While state investigators did not mention it in the report, Cooley Dickinson trustees have temporarily discontinued a common scheduling practice called “flexing down” in the Childbirth Center.

“Flexing down” nursing levels means sending nurses home or asking them not to come to work when the unit is not busy. Goff said the practice is risky — just because a unit is quiet does not mean it will stay that way.

“Then all of a sudden, something occurs — something goes wrong — and there isn’t enough staff there to deal with it,” Goff said. “It is becoming more prevalent everywhere as hospitals look at ways to cut costs, but they’re looking in the wrong place.”

Novotny said that Cooley Dickinson has been flexing down nursing levels throughout the hospital since the money-saving method became a national trend a few years ago. He said it is due to the need to keep health care costs low for patients. “We’re obligated to carefully control costs, and most of the expenses in health care is people,” he said.

Despite that, he said the hospital it is now prepared to take a financial hit to keep Childbirth Center’s nursing shifts fully staffed while the plan of correction is implemented. “The board of trustees is committed to spending that extra money in the Childbirth Center,” he said.

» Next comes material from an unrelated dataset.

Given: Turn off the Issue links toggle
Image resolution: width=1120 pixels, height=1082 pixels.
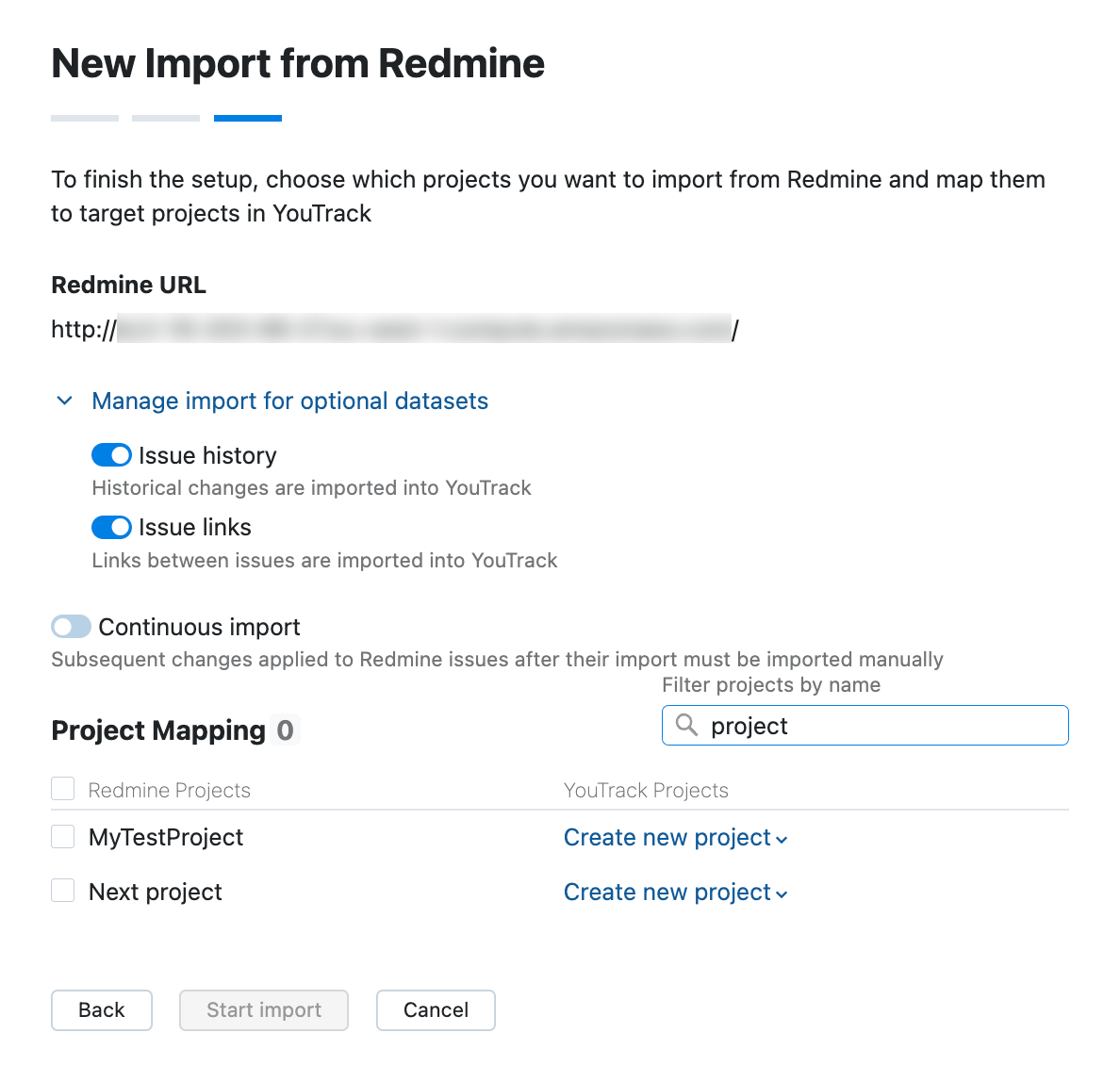Looking at the screenshot, I should click(x=110, y=527).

But he does not expect it to continue forever. “In the future, if everything is going the way we expect, will the board talk about flexing down again? Probably,” he said.

While Goff and Schildmeier feel that the resuming the practice would put the hospital at risk for another tragedy, Novotny disagrees.

“No hospital can afford to carry expenses that are not directly related to providing patient care,” he said. “As we’ve seen with the hospital in North Adams, having expenses that are not covered by revenues can have very serious consequences.”